Conny Plank: The Potential of Noise
A hidden hero of Krautrock whose sonic innovations extended well into the New Wave era and beyond, Konrad Plank finally gets the solo spotlight in this German documentary by Reto Caduff and Stephan Plank. As a producer, sound engineer, and player — after getting his professional start as Marlene Dietrich’s sound dude engineering — he worked the first Kluster album in 1970. He went on to collaborate with Kraftwerk, Neu!, Can, Eno, and other acts whose enormous influence on post-punk music encompassed his own participation in work by Ultravox, Eurythmics, Flock of Seagulls, and more. He’d prove (in life as well as posthumously) to be a figure of major influence on everything from prog to dub to synthpop and techno. This feature promises a wealth of performance and recording footage spanning several exciting musical epochs. Fri/18, Roxie. More info here.

Destroyer
A tardy mention of this latest film by Karyn Kusama, whose career started off strong with the 2000 indie Girlfight before a couple expensive flops pushed her into TV work. Sorry — we thought it was opening this week, but it turned out they’d pushed the local release up to last Friday. Well, it’s an appropriate movie to fall asleep at the wheel for, since its main character is a DUI type with a vengeance.

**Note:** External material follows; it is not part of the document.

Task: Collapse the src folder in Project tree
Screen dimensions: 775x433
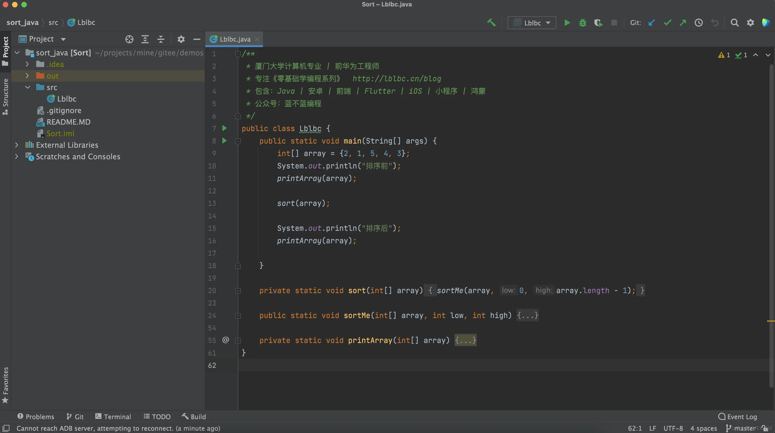Action: pyautogui.click(x=28, y=87)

Something of a return to form (and to Girlfight’s hard edge), the script by Phil Hay and Matt Manfredi focuses on Erin Bell (Nicole Kidman), an LAPD detective who’s burned a lot of bridges — both personal and professional — since an undercover infiltration of a drug-dealing gang went disastrously wrong 17 years ago. Nearly two decades, one broken marriage, and a whole lotta substance abuse later, she’s barely tolerated by fellow cops and loathed by the teenage daughter she’s perpetually let down. 

Destroyer cross-cuts between the present and past as our protagonist sniffs the resurfacing of an elusive longtime foe, bending or breaking the rules over and over in order to settle a bitter old score. This is a tough, nasty investigative thriller with an antihero(ine) in the mode of 70s films like The French Connection. It’s well-cast down the line, with Kidman relishing the chance to play a character whose battered-by-life looks and battering-ram personality are the opposite of her usual elegant presentation. At area theaters.